• Work to be completed: Please count the lines in the rows below that contain the word "Select", and give only the number.
◇ ◇ ◇ ◇
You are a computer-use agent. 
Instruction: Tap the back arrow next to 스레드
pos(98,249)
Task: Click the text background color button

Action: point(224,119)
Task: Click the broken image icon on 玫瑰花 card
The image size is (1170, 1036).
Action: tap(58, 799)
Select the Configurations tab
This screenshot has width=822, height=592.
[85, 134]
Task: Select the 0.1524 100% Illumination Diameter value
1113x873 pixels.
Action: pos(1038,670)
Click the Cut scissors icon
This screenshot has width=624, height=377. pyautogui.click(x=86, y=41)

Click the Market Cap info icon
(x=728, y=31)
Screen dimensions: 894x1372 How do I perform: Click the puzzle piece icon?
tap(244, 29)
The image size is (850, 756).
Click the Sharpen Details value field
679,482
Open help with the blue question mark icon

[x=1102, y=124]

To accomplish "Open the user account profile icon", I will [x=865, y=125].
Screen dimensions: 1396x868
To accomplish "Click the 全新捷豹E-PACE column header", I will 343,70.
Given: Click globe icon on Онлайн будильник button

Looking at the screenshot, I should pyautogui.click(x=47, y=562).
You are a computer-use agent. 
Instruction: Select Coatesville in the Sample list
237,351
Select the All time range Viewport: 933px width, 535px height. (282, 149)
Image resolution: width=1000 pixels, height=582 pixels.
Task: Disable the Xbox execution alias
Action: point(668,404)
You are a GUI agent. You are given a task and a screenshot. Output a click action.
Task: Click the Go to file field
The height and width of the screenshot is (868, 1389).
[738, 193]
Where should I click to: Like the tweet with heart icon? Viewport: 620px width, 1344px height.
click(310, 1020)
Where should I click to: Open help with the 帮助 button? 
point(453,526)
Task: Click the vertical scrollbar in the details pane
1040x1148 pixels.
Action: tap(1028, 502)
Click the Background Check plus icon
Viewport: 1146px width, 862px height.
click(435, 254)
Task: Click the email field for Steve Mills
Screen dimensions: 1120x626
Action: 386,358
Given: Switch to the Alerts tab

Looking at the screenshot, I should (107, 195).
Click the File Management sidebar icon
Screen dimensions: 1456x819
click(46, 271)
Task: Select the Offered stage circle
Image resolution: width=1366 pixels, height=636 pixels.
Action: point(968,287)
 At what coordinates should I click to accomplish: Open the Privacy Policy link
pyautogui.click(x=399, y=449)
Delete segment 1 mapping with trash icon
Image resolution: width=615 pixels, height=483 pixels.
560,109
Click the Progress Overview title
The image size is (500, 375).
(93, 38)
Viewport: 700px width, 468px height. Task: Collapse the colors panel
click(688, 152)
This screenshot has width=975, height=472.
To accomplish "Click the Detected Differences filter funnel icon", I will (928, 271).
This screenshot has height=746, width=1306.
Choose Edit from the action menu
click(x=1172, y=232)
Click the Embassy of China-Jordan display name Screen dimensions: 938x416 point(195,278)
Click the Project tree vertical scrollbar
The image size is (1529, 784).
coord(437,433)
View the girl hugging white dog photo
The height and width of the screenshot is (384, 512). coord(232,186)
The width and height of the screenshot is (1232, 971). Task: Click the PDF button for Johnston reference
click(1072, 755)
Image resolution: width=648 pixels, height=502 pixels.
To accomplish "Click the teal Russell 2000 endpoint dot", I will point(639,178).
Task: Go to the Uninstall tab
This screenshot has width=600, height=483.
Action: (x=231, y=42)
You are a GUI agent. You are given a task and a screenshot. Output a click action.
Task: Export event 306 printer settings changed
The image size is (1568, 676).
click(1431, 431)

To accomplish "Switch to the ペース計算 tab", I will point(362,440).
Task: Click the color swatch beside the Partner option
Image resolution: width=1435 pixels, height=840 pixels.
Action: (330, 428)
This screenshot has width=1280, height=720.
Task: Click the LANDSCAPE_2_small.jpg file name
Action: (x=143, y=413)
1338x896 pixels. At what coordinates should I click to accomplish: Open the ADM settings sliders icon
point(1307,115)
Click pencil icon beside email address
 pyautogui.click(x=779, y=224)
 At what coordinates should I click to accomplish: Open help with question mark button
◇ ◇ ◇ ◇
• Written answer: 5